■ **The data**:

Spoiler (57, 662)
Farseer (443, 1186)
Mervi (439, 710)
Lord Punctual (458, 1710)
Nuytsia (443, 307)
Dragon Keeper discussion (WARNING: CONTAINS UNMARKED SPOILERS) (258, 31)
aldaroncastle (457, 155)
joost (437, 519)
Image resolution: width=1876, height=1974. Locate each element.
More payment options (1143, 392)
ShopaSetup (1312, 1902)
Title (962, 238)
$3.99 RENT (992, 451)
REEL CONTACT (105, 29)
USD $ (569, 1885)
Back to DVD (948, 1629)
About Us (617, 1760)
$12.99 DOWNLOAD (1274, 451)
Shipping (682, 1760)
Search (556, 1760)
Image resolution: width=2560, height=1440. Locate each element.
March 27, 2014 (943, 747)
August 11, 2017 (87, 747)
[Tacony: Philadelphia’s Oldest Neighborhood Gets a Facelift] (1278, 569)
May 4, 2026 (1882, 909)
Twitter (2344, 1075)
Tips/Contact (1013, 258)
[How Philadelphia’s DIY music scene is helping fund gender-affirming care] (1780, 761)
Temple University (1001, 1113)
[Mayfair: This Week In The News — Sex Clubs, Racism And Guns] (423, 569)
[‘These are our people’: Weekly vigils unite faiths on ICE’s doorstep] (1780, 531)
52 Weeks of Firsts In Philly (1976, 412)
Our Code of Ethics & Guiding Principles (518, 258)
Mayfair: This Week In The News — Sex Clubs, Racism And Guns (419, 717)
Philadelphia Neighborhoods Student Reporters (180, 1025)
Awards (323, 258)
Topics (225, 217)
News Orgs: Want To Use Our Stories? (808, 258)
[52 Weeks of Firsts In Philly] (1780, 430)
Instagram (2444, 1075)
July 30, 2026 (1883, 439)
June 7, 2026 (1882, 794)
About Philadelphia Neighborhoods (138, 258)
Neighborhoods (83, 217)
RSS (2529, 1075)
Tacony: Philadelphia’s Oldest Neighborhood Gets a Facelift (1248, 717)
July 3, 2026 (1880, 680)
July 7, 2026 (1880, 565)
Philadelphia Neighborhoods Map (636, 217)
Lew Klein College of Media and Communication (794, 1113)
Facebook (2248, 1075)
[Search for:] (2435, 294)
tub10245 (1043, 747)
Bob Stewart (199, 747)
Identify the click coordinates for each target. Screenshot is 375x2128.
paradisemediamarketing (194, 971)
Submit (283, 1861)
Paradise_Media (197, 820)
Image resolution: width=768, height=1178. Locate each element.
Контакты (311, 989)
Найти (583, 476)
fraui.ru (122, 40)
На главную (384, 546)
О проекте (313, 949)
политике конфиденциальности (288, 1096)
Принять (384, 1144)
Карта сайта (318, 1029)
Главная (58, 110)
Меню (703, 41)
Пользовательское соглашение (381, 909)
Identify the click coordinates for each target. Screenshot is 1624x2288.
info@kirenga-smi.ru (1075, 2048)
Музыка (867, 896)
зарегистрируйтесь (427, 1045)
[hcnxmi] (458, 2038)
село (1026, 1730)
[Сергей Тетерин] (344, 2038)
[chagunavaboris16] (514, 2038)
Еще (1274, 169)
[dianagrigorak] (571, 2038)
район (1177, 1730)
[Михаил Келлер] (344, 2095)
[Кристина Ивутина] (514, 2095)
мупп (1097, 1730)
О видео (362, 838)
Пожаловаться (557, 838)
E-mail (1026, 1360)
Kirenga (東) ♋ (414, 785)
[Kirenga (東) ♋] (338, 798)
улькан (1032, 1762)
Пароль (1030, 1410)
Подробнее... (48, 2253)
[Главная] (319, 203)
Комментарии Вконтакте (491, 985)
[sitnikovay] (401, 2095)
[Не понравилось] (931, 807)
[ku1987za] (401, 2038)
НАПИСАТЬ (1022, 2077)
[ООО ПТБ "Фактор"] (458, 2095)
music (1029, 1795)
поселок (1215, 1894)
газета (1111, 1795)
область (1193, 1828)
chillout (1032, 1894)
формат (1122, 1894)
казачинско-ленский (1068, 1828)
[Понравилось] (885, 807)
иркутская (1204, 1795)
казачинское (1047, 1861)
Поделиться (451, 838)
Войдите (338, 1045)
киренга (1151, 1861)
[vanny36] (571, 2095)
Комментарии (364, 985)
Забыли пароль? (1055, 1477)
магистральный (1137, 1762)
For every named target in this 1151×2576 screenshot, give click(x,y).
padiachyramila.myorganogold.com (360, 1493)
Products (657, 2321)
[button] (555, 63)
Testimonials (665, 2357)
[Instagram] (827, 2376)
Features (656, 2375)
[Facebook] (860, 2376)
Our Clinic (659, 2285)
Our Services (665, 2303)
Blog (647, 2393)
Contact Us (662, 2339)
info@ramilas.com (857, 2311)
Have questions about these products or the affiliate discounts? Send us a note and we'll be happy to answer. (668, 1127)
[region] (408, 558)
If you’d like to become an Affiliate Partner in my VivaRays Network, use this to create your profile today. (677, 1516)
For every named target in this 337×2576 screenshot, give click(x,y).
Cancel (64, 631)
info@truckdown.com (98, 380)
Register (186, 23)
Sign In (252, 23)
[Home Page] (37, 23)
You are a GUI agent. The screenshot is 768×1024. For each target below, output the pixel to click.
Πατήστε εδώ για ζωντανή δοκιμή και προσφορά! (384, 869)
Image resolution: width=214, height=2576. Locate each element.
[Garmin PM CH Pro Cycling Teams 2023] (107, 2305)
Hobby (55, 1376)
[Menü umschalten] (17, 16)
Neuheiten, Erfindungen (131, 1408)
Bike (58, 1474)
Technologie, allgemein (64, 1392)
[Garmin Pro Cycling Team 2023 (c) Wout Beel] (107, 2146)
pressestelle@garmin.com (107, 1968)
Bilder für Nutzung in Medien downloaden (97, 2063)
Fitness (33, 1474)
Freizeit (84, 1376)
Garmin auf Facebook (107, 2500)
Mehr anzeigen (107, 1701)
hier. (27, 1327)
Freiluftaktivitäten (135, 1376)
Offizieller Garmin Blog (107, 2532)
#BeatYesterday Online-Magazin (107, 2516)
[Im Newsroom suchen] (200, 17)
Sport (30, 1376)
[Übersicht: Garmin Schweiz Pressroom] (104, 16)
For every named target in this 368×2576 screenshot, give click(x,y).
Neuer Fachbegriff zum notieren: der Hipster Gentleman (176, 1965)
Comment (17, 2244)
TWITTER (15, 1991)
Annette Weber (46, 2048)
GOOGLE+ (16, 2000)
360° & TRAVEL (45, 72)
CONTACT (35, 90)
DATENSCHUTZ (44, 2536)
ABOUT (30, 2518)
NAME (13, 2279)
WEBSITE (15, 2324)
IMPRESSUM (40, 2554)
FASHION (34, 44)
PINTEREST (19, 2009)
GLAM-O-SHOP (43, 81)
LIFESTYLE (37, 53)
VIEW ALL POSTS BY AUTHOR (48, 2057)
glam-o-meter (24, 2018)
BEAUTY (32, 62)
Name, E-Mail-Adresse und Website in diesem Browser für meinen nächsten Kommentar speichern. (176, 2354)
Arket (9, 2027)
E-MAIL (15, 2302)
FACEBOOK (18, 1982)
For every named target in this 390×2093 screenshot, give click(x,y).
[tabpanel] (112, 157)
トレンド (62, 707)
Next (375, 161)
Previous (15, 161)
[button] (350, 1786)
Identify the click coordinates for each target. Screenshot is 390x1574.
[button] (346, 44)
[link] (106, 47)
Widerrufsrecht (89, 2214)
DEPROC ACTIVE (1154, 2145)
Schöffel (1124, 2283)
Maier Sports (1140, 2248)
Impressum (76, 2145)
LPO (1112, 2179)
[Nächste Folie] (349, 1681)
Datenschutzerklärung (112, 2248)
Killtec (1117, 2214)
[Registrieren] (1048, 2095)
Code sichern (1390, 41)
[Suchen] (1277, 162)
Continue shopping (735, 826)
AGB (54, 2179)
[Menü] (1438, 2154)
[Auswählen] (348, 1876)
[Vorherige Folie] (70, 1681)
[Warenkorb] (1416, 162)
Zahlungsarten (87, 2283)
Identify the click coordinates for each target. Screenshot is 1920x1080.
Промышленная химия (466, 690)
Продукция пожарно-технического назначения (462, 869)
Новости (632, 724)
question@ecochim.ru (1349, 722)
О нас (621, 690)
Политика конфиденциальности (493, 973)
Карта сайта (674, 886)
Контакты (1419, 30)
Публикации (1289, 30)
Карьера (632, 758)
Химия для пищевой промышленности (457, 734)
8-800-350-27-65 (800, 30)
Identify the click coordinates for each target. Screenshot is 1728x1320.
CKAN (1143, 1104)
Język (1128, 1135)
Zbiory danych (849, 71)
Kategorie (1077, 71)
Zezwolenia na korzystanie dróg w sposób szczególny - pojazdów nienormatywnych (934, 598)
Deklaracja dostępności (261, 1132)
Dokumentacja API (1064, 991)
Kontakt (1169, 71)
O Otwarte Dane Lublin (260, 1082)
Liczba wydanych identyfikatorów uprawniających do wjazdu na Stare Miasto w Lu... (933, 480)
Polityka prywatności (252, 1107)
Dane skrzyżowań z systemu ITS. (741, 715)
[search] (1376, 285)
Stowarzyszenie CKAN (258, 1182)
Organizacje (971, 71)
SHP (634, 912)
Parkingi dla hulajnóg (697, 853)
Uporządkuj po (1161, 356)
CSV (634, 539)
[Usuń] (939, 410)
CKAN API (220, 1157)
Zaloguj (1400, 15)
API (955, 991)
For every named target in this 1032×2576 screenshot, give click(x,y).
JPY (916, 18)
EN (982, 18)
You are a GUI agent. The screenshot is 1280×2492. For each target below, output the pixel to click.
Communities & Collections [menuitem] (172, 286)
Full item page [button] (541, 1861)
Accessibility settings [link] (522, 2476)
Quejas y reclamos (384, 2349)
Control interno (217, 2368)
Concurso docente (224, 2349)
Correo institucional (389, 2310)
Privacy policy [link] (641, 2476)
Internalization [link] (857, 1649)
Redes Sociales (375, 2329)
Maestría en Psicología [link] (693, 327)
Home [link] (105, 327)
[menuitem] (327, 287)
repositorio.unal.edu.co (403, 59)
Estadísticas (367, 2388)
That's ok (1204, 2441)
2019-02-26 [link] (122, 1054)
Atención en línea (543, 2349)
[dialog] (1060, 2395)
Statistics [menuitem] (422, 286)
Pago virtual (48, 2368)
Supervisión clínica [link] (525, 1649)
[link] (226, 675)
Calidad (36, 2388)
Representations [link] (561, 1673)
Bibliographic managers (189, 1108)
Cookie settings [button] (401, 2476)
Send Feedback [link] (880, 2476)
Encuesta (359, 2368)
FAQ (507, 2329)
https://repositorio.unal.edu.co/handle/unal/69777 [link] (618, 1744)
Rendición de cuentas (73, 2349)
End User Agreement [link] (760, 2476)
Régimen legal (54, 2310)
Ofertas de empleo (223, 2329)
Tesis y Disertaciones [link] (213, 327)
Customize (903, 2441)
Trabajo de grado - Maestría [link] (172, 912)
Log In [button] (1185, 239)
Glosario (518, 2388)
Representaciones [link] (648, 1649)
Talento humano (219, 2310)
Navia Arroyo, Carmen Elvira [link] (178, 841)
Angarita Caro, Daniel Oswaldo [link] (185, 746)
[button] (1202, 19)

■ **What is required**:
Taking the material above as a whole, how many of its lines contain "pixel"? The reply should be that number alone.

■ **Result of the exercise**:
2